I am a front man. My wallet is wafer-thin, with three cards, a work ID, and my driver’s license. In the thin slots are other forms of ID, one postage stamp, and a crisp $50, ironed flat. I take it out multiple times a day to go up and down the work elevator and beep myself into the office. I can slide it out and slide it back with minimal effort, because it does not have the dimensions of a paperback novel by one of those 60s authors who wrote 500 page novels about intrigue and romance in the car industry. I actually have three in the same style, color-coded to wardrobe, and can swap out the contents with the practiced ease of a soldier reassembling a field-striped rifle in the dark.
My father was a back-pocket man. My father somehow carried the same wallet for 30 years, and never lost it. All of his pants would inevitably bear the imprint of the wallet’s shape in the back right keister pocket . Sometimes when he took it out it looked as if it had been fused into a solid object by time and enormous pressure, like a geological formation. I remember once we looked through it.
His original Social Security card, which had been abraded over the years and reduced to the thickness of Dollar-Store toilet paper. I don’t know why he kept this close, but his generation (and mine, to some extent) regarded that card as precious and irreplaceable, something you’d have to produce in 40 years if you wanted your benefits.
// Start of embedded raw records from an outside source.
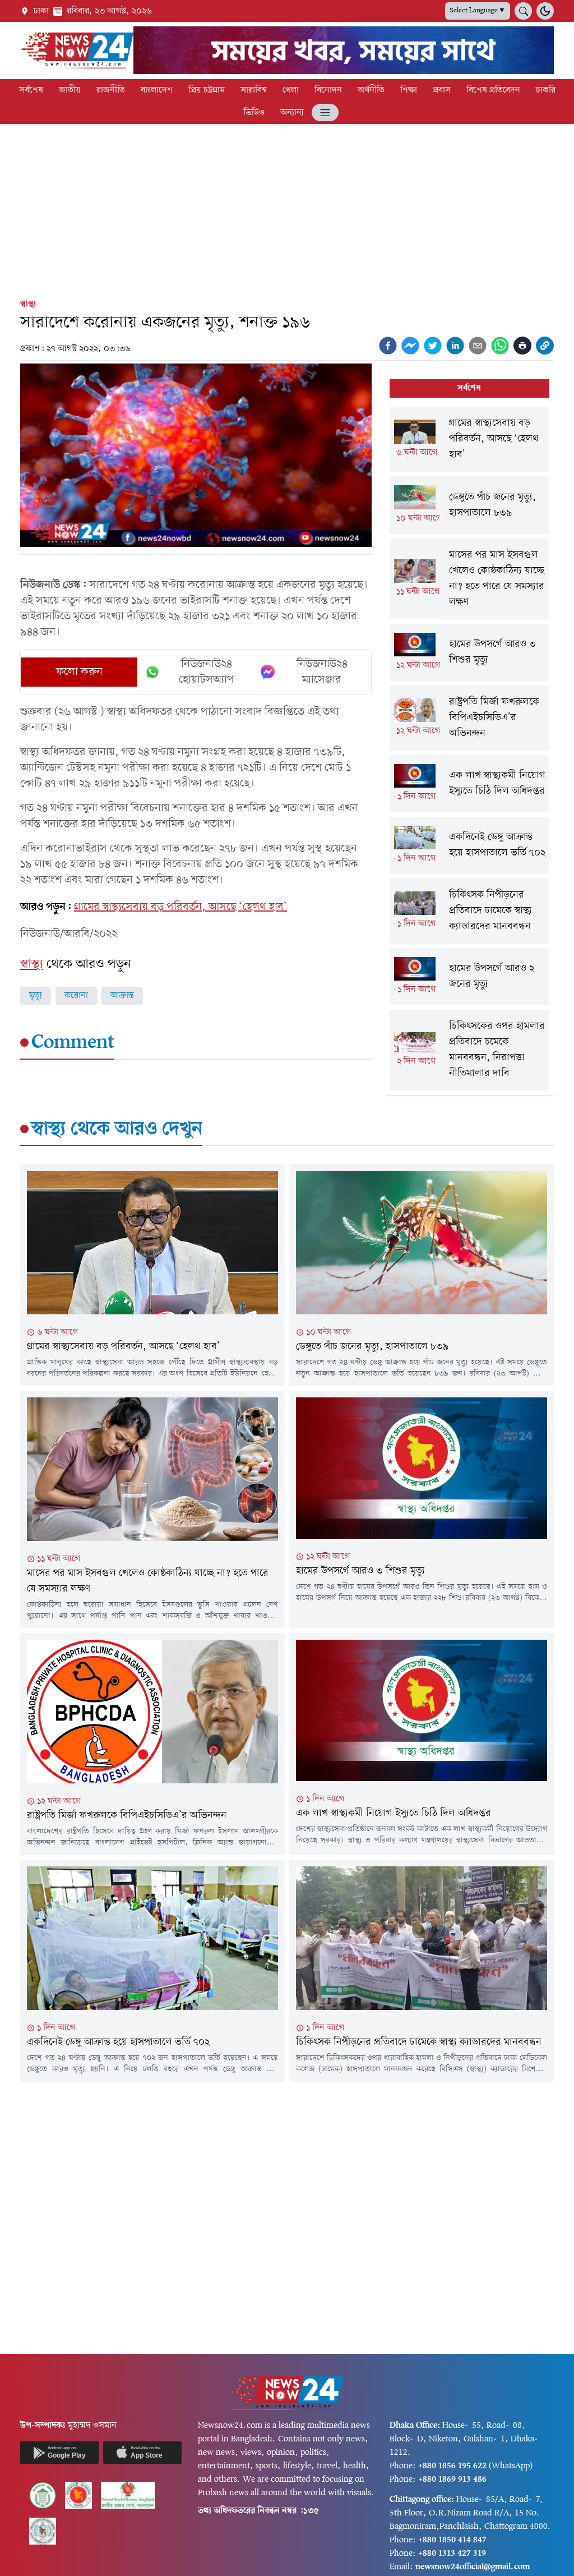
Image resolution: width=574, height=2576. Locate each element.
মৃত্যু (35, 996)
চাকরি (546, 90)
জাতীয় (70, 90)
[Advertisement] (287, 208)
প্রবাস (442, 90)
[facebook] (388, 346)
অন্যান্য (292, 113)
A faded picture of Mom from 1946, after he returned from war, with the two of them smiling and hugging by the enormous filthy coal furnace by the Fargo train station. They both look very happy that he wasn’t killed on a miserable island on the other side of the planet.
Discharge documents, in case some burly MP braced him at the IHOP 62 years after he got out of the Navy and wanted him to prove he wasn’t AWOL.
Portraits of me and my sister in horrible high school clothes and ludicrous hair, and grainy shots of grandkids in the larval stages, all of whom were now driving and voting.
His pilot’s license. Expired, but that didn’t mean he couldn’t take the stick if he had to.
Fourteen charge cards for trucker gas-station plazas between Fargo and East St. Louis, Missouri, where he would drive and pick up product at 2 AM in the morning at the age of 82, indifferent to the fact that he was 82 at 2 AM in East St. Louis.
A driver’s license with a mugshot of his impassive face, looking like someone who’d been caught after 40 years on the run but was content with his choices
And more. One of the reasons the Dad Brick was so thick was the wallet itself. You could imagine it advertised in the back of VFW magazine as a “Whole-Cow Wallet.” It had been worn shiny by decades riding up and down in his back pocket. The edges, once sharp, had bent to his posterior contours. It was the sum of his life in many ways, a book of his duties and accomplishments. I don’t think he ever pulled out the pictures and gave them a glance, but he knew they were there. Every day he settled into the cab of his truck and felt the presence of The Wallet, and was reassured.
That’s my life, and it’s still all there.
Beautiful piece- made me miss my dad (back pocket), stepdad (BP), and James' dad too who was such a fixture on The Bleat over the years.
My first husband had a wallet with a chain. Made it very difficult when I tried to steal it.